TASK MATERIAL
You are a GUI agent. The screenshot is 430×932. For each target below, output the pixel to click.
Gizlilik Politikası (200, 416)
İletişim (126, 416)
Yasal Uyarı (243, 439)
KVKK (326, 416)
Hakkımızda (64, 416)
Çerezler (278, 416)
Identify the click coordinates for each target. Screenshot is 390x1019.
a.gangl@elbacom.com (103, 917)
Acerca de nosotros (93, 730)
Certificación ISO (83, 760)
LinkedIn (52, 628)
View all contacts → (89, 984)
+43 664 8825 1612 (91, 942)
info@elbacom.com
...
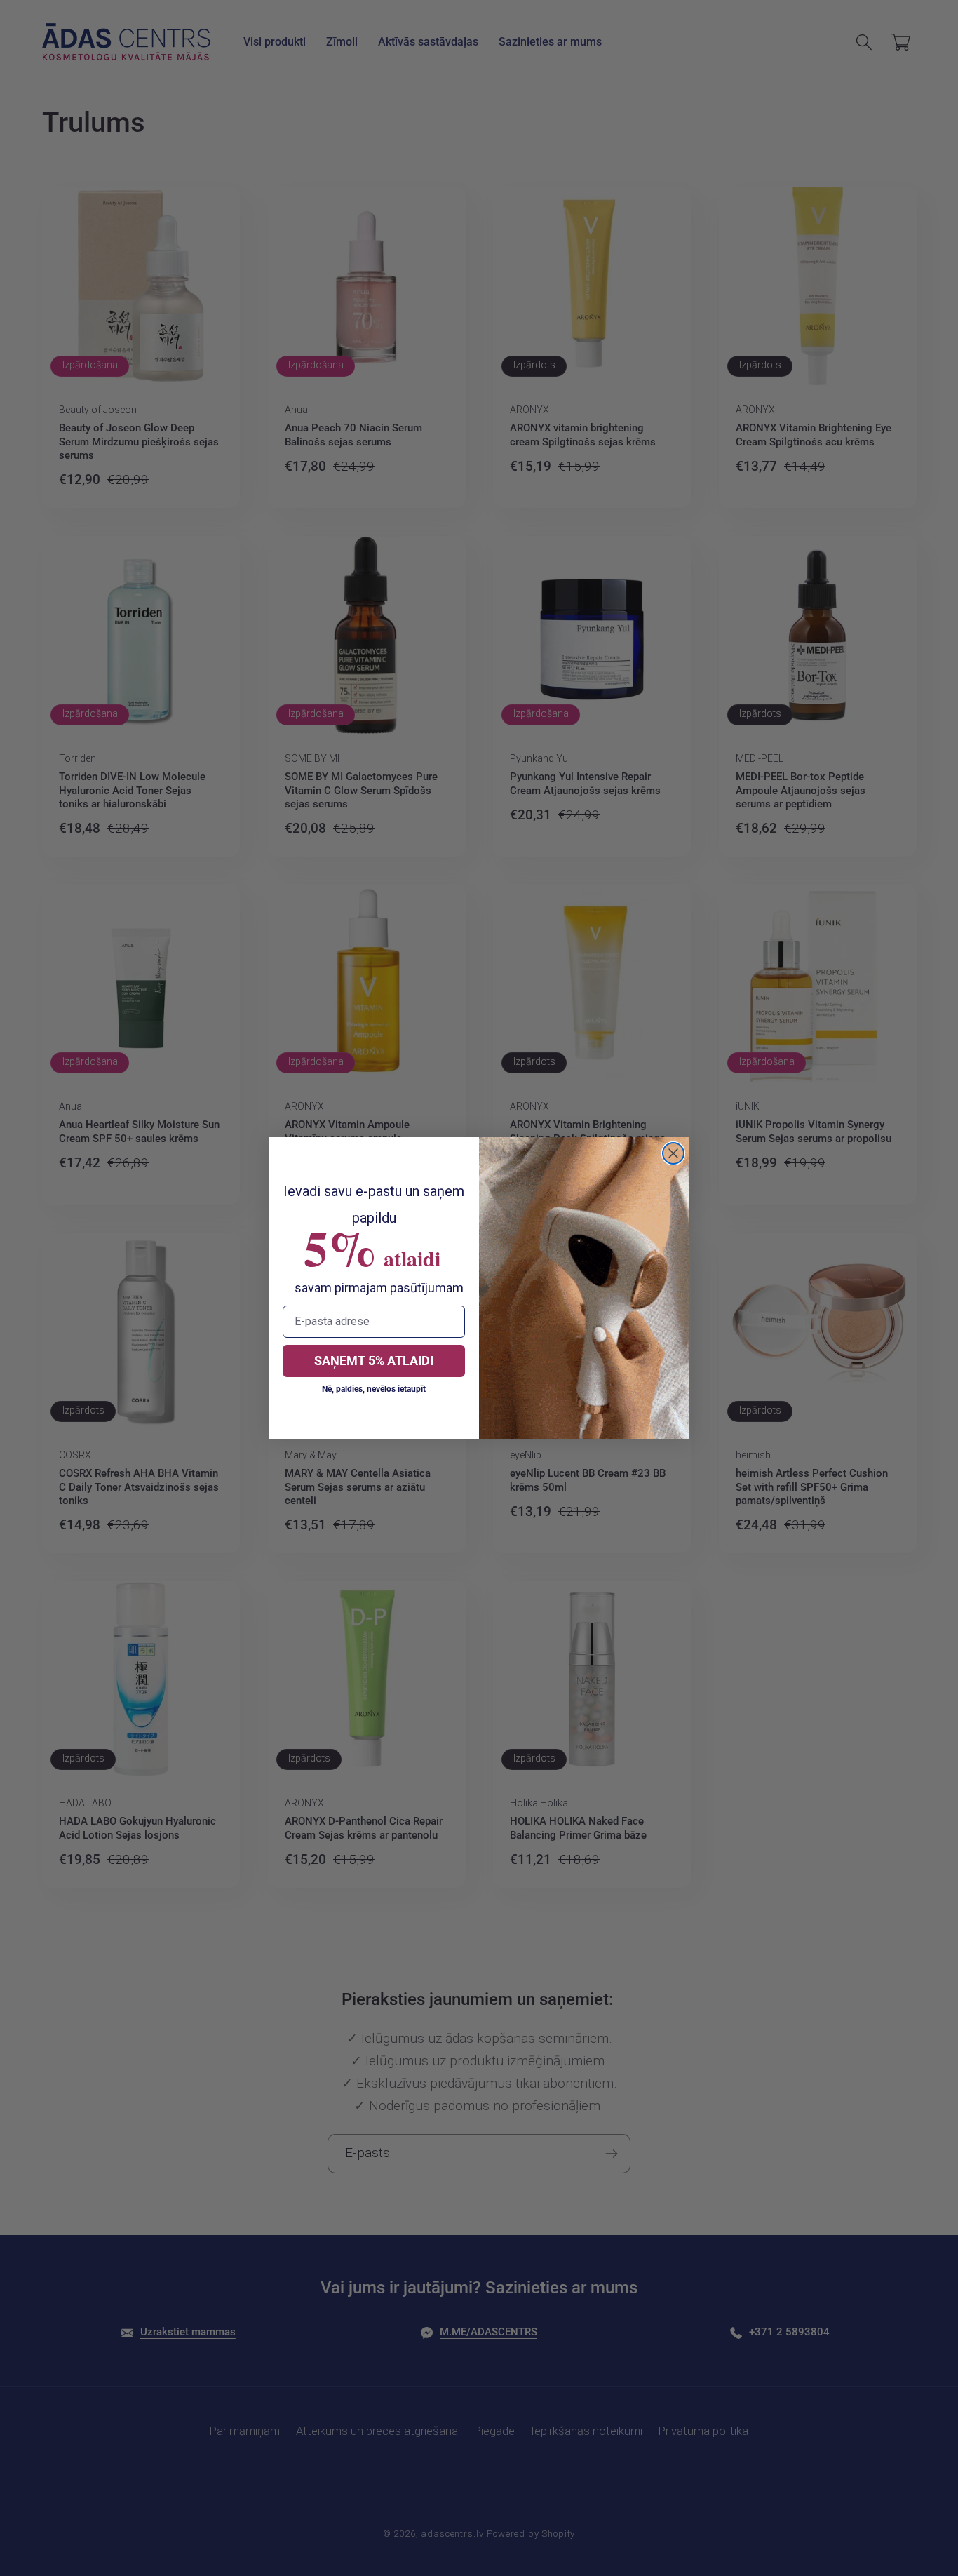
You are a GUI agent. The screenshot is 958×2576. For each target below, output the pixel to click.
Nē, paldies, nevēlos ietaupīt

PROMPT
Each line above from the one with "Certificación ISO (83, 760)" up to and including the one with "info@elbacom.com" must be set down exactly, and no line outside that span may appear.

RESPONSE TO THE TASK
Certificación ISO (83, 760)
LinkedIn (52, 628)
View all contacts → (89, 984)
+43 664 8825 1612 (91, 942)
info@elbacom.com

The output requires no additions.